Exercise goal
All that is wanted is a word-for-word retyping of the lines from the one containing "At what coordinates should I click to accomplish: Open" through the end of the material below.

Supplied records
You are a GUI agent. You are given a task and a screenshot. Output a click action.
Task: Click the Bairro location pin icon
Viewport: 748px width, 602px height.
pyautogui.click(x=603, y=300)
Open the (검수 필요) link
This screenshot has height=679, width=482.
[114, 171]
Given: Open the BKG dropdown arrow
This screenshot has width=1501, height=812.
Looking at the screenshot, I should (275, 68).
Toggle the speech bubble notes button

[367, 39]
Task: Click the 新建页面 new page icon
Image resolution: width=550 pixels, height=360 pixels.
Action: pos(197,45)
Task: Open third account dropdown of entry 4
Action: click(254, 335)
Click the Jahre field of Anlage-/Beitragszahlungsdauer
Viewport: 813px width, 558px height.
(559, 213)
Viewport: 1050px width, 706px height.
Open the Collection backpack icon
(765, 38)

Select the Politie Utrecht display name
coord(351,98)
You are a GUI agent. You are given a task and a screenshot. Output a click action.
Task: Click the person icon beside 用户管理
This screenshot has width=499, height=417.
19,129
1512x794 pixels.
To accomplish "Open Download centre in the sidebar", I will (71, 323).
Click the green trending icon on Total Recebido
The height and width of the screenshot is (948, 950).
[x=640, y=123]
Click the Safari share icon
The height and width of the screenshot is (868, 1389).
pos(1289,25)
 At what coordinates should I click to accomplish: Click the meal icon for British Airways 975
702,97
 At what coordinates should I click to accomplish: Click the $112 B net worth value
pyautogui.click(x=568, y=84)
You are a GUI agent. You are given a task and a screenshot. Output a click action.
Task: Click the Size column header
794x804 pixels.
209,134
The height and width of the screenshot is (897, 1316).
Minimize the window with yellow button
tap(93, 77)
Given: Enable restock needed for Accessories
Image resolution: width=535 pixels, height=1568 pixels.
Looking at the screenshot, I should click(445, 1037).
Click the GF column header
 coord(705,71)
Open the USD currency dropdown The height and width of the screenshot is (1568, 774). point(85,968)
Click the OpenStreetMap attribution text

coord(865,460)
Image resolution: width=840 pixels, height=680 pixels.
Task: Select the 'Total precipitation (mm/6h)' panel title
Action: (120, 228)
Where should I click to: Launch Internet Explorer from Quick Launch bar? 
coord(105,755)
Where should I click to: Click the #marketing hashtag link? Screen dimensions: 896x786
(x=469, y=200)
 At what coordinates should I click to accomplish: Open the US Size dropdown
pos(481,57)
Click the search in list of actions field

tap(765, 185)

Output for this exercise
 At what coordinates should I click to accomplish: Open the US Size dropdown
pos(481,57)
Click the search in list of actions field

tap(765, 185)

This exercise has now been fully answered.